▸ Activity
Apart from the pictures, write out the records that follow exactly.

▸ Pixel coordinate grounding data
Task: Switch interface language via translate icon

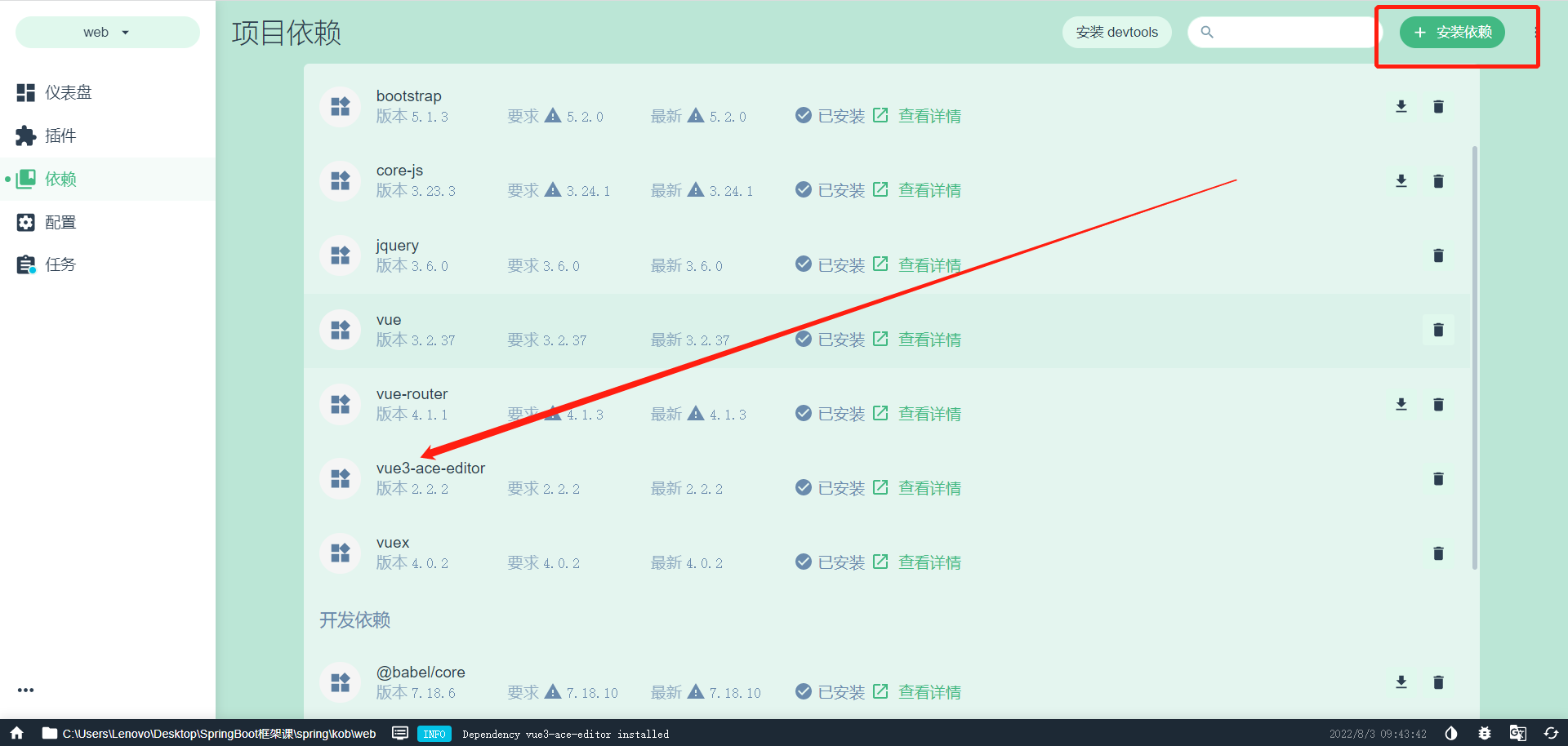Action: point(1518,733)
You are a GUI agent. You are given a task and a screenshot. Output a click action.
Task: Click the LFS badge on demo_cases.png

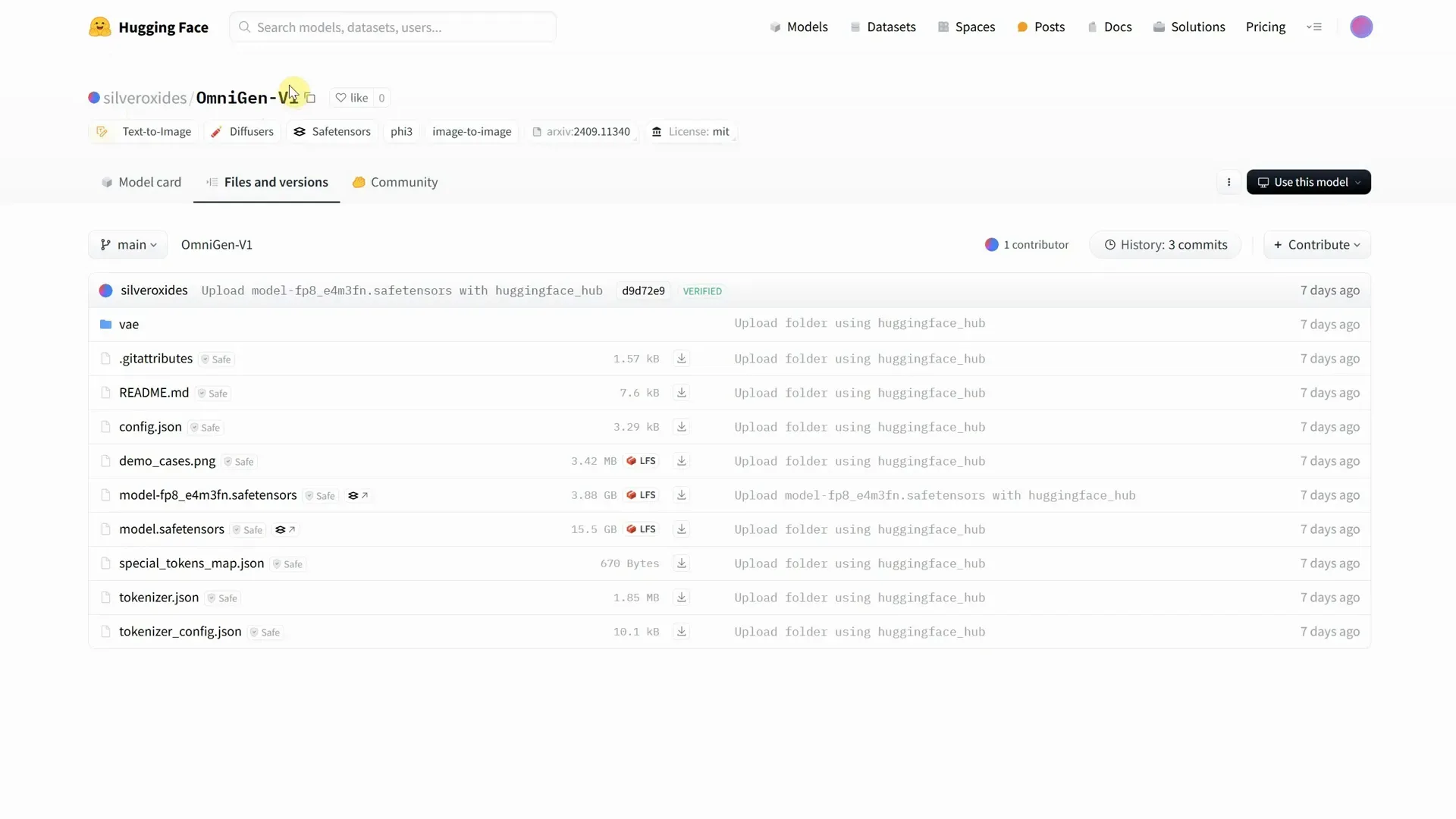[641, 460]
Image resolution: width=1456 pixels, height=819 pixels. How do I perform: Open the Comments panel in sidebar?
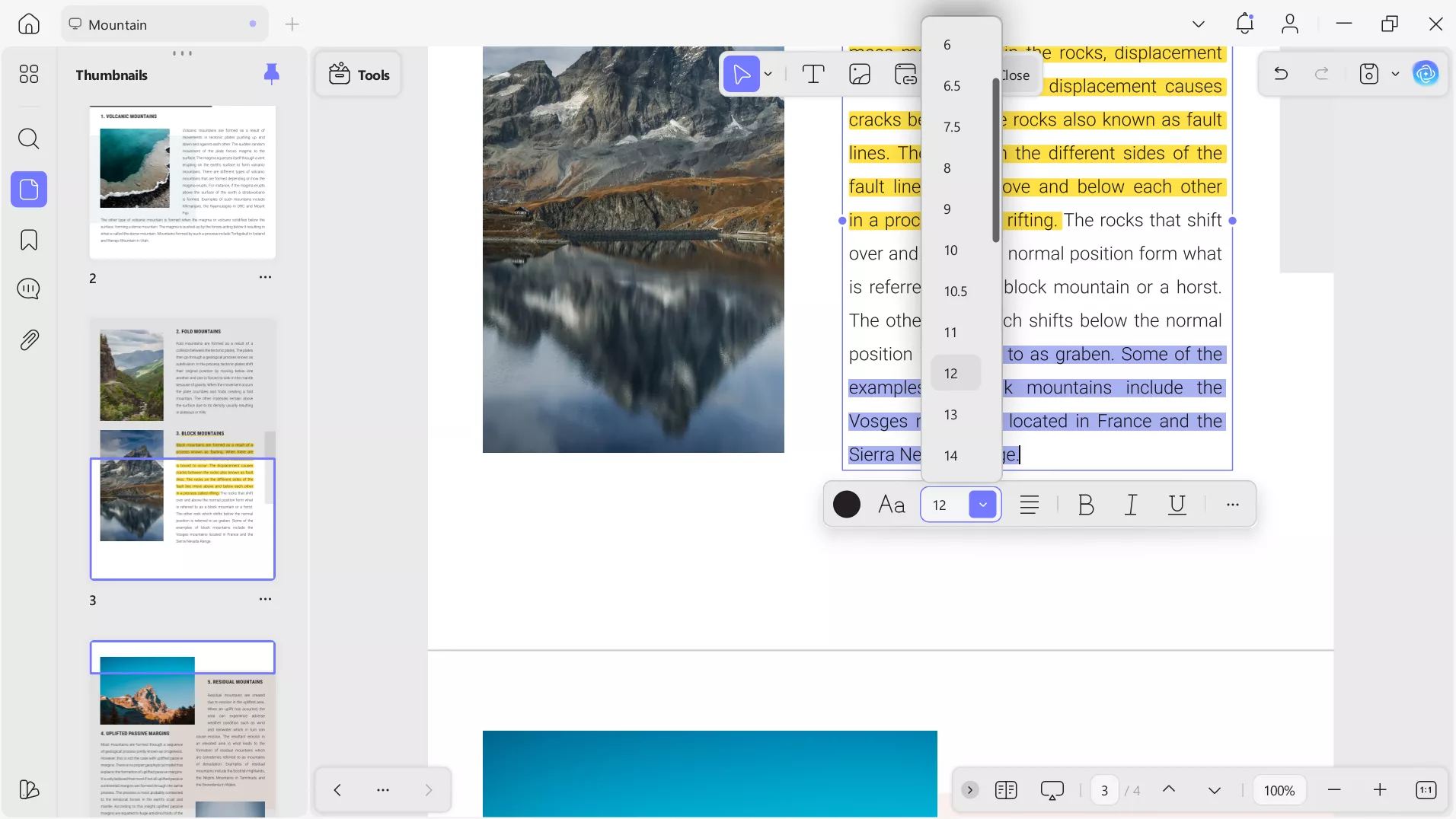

▸ Solved exercise
Task: Switch interface language via translate icon

Action: point(1518,733)
You are a GUI agent. You are given a task and a screenshot. Output a click action.
Task: Click the LFS badge on demo_cases.png

[641, 460]
Image resolution: width=1456 pixels, height=819 pixels. How do I perform: Open the Comments panel in sidebar?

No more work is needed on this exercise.